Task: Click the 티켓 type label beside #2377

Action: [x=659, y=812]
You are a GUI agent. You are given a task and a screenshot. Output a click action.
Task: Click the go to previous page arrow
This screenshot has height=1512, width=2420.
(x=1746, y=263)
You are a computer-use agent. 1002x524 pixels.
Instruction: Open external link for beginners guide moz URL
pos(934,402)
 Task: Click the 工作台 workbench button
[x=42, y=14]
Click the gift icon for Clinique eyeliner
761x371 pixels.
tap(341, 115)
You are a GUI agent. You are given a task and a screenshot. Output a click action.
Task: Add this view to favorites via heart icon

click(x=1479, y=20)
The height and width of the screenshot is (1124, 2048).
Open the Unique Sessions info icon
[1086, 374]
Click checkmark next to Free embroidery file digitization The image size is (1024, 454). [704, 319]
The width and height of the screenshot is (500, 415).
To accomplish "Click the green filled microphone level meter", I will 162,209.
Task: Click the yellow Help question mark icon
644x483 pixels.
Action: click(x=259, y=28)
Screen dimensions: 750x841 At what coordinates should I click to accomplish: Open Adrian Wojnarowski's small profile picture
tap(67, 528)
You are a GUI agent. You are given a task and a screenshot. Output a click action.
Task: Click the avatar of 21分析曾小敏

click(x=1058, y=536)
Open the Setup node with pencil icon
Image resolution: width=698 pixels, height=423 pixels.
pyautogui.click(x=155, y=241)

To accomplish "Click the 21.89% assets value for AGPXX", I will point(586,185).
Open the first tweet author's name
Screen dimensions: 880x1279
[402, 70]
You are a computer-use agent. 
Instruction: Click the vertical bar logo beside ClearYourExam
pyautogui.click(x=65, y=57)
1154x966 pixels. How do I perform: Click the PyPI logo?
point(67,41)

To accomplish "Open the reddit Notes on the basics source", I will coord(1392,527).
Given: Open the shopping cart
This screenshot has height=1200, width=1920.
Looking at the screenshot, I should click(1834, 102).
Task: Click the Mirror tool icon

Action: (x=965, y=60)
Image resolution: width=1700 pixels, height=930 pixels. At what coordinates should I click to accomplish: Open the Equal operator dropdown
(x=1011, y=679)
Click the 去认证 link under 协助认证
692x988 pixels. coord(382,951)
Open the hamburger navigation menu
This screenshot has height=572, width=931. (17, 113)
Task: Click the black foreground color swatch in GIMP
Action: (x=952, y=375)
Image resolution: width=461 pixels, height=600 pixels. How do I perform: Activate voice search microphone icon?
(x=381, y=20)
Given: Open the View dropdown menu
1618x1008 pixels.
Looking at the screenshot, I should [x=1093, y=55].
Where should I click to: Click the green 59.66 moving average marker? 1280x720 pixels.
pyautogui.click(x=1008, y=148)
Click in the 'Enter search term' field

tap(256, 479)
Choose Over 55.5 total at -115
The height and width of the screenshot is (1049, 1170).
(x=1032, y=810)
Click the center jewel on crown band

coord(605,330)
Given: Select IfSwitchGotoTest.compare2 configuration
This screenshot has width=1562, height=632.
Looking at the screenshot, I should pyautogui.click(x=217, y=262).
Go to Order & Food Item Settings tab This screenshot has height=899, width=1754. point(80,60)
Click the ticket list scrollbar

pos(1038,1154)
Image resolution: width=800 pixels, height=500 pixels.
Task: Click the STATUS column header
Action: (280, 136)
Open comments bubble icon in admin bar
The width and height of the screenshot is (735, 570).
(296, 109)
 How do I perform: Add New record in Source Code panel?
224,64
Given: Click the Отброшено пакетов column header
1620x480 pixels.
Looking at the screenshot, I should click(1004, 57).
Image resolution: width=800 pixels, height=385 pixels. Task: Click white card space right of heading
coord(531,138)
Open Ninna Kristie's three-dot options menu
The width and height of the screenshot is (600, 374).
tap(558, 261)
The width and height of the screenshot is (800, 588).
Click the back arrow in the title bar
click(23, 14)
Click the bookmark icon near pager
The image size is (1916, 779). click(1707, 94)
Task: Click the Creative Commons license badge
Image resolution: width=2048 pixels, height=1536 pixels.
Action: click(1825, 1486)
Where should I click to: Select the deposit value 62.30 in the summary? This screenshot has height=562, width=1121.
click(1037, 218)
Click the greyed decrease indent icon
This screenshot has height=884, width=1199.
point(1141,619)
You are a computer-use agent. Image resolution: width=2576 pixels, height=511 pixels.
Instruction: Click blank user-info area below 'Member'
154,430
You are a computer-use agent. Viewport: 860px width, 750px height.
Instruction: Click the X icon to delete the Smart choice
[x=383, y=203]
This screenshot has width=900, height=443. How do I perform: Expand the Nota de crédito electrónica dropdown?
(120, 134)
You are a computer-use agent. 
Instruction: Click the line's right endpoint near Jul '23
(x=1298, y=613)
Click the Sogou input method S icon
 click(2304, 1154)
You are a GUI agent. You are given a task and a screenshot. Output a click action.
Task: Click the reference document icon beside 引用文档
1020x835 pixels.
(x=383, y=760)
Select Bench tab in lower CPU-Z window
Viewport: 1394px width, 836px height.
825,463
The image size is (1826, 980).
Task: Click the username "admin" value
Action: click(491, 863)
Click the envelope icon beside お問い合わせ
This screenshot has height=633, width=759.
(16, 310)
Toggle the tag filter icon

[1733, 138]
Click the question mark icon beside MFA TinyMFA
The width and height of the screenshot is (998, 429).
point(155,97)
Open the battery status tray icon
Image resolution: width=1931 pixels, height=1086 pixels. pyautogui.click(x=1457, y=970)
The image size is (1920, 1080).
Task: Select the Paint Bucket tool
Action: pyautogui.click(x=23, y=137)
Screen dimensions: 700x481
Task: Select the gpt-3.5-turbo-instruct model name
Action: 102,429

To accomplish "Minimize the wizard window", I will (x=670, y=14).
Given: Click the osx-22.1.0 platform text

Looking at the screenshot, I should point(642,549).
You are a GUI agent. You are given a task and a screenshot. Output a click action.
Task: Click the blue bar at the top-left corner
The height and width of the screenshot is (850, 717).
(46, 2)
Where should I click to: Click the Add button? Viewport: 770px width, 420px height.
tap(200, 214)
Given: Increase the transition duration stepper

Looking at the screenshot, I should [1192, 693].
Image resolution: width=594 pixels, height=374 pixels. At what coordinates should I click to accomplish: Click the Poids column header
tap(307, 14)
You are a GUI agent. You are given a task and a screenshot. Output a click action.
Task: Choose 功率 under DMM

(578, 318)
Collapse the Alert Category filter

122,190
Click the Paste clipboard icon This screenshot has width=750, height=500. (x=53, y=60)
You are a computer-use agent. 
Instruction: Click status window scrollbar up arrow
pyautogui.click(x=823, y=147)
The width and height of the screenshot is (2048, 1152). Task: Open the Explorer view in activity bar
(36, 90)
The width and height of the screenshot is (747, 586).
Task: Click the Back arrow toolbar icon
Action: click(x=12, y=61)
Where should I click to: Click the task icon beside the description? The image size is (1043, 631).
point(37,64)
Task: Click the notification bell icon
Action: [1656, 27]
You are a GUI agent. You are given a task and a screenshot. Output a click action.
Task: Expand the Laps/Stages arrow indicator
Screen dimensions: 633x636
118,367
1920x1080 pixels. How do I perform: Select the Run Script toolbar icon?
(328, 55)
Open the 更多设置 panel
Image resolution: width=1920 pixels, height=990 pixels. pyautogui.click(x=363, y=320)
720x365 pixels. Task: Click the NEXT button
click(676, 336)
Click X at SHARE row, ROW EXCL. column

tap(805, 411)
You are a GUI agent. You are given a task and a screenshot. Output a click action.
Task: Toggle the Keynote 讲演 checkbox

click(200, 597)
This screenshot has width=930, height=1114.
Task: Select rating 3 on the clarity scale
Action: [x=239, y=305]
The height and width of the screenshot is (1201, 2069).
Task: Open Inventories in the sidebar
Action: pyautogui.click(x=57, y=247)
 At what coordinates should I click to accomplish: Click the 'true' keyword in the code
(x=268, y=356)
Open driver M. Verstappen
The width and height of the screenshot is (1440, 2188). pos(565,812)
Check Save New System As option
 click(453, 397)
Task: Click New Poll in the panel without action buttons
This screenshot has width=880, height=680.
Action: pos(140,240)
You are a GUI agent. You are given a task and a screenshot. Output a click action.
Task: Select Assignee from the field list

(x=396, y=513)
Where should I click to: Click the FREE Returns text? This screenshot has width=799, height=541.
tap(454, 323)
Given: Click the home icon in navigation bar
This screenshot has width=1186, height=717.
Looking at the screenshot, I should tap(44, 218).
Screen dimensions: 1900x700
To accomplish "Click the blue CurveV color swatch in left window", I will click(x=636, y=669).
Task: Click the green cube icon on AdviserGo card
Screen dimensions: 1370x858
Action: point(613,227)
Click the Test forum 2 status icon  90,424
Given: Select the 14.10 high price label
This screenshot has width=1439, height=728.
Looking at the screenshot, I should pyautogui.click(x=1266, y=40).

What to work on - Rewrite the lines from the one containing "You are a computer-use agent. 1002x524" through the one containing "tap(341, 115)" as a numbered list, leaving out any blank lines.

Solution for this problem -
1. You are a computer-use agent. 1002x524 pixels.
2. Instruction: Open external link for beginners guide moz URL
3. pos(934,402)
4.  Task: Click the 工作台 workbench button
5. [x=42, y=14]
6. Click the gift icon for Clinique eyeliner
7. 761x371 pixels.
8. tap(341, 115)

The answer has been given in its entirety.